On donne dans la pratique le nomade Thessalie, d’après la délimitation conservée de l’ancienne Grèce, au territoire compris entre les monts Othrys au sud et la Vistritza au nord. Il faut, sous peine de confusion préjudicielle, diviser ce territoire en deux parties à peu près égales, séparées par le cours du Salamvrias, et qui présentent des caractères fort tranchés. La partie nord, — entre le Salamvrias ou Pénée et la Vistritza, — n’est autre chose que le massif élevé de l’Olympe, avec les étroites vallées qui en descendent. Dans ce district montagneux, pas de villes, pas de cultures, une population clair-semée et moins laborieuse ; les gens de la côte vivent de la pêche, ceux des hauteurs du commerce des bois, de l’élève des troupeaux, de quelques extractions métallurgiques ; les élémens agricoles ne se retrouvent que dans les vallées du versant occidental. Cette population, grecque sans doute en majorité, renferme pourtant, sans parler des musulmans, des échantillons, de toutes les races de la péninsule, des Albanais, des Circassiens, des Valaques du Pinde, quelques sentinelles avancées des familles slave et bulgare ; elle doit à ces conditions géographiques et ethnographiques un aspect plus sauvage, un caractère plus âpre ; ce caractère et ses relations commerciales habituelles, par le golfe Thermaïque, la rattachent plus directement au centre musulman et macédonien de Salonique.

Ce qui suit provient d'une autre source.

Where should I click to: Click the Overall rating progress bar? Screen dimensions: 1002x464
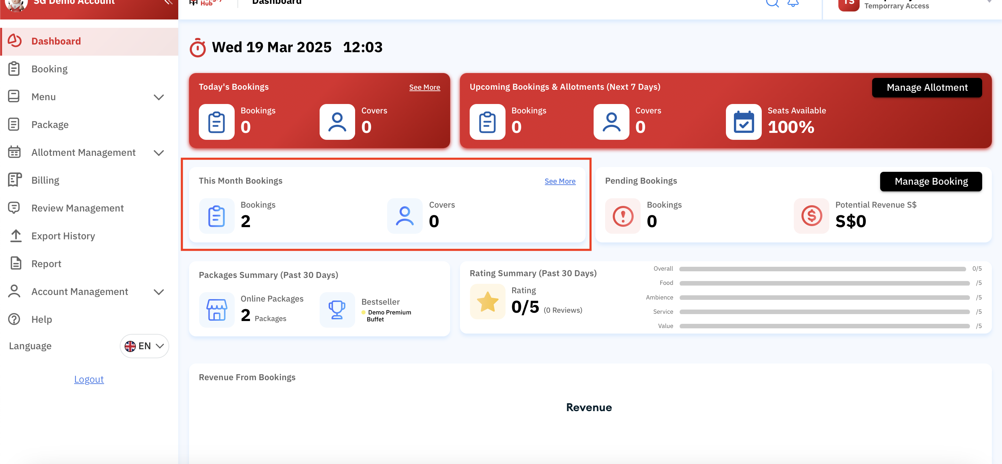tap(822, 269)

Dès qu’on franchit le Pénée par la gorge de Tempe, on entre dans la partie sud, comprise entre ce fleuve, la mer, les monts Othrys et le Pinde, et formant le bassin de l’ancien lac, adossé à l’Ossa et au Pélion ; ici on recueille l’impression sensiblement différente que j’ai essayé de traduire. De ce côté du fleuve, la population chrétienne est exclusivement agricole et exclusivement grecque. Elle ne partage le sol qu’avec l’élément musulman. Il est toujours difficile de vérifier des chiffres en Orient ; mais on m’assure que cet élément compte pour un septième à peine sur les trois cent mille habitans de la Thessalie. Les familles et les garnisons turques se sont concentrées dans les villes, à Larisse surtout, chef-lieu de la province ; un peu à Trikkala, à Karditza, dans une proportion insignifiante à Pharsale, à Armyro ; à Volo même, on ne trouve plus que trois ou quatre beys, propriétaires des environs.